Diante do erro da instituição, o candidato acionou o Poder Judiciário para reaver os valores investidos na viagem. Ao analisar o caso, o juiz Walter Arthur Alge Netto destacou que cabe estritamente à banca cumprir as regras do edital e que a anulação decorreu de uma falha exclusiva na elaboração da avaliação.
Ressarcimento de Custos de Viagem
A banca organizadora tentou se defender alegando que o edital previa que os custos de participação eram de responsabilidade dos próprios candidatos. No entanto, o magistrado rejeitou o argumento, pontuando que essa regra só é válida quando o certame ocorre de maneira regular. Como o erro foi da instituição, transferir o prejuízo ao candidato seria injusto.
- Danos Materiais: Condenação de R$ 3.069,27 para cobrir os gastos comprovados com combustível, hospedagem e alimentação.
- Danos Morais: Fixação de R$ 2.000,00 como compensação pelos transtornos sofridos.
- Encargos: O valor material receberá acréscimo de juros e correção monetária.

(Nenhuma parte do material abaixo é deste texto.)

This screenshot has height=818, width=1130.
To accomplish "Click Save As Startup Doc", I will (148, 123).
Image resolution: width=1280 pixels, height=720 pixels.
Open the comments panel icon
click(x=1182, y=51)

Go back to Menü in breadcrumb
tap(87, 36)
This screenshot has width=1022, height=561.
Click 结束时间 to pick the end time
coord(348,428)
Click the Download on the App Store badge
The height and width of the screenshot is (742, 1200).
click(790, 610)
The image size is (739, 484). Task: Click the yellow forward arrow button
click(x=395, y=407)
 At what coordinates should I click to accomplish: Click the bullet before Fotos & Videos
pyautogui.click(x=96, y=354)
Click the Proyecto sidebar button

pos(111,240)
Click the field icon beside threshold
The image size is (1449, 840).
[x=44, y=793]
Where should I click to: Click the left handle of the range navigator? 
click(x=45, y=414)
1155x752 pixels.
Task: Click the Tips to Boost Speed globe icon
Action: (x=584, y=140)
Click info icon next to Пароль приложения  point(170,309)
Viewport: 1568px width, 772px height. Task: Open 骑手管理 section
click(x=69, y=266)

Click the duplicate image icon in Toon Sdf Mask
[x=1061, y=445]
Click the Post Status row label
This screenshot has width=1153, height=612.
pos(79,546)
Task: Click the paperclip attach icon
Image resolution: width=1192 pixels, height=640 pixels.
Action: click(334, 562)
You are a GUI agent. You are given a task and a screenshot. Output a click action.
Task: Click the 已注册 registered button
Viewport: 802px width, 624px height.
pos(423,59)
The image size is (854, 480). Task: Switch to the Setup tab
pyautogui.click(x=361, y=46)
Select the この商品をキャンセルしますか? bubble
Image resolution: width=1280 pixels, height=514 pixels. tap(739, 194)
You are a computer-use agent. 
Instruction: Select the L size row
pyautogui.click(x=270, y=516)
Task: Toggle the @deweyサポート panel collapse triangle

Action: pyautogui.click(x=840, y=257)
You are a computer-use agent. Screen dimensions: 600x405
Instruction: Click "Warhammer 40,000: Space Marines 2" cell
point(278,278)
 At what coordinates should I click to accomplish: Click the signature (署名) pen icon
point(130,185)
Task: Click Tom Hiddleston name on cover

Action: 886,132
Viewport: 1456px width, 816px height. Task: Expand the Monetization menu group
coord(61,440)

- Custas: A banca pagará as despesas do processo e honorários advocatícios de 10% sobre o valor total da condenação.
Frustração que Gera Indenização
Na sentença, o juiz explicou que nem toda falha em concurso público gera o direito à indenização por danos morais. Contudo, as particularidades deste caso específico extrapolaram os meros aborrecimentos do dia a dia.
O magistrado enfatizou o desgaste do deslocamento interestadual e o impacto emocional sofrido pelo candidato. O trabalhador investiu tempo, dinheiro e preparação psicológica para uma prova que se tornou inútil devido à falta de zelo da organizadora, o que justificou a necessidade da sanção financeira pedagógica.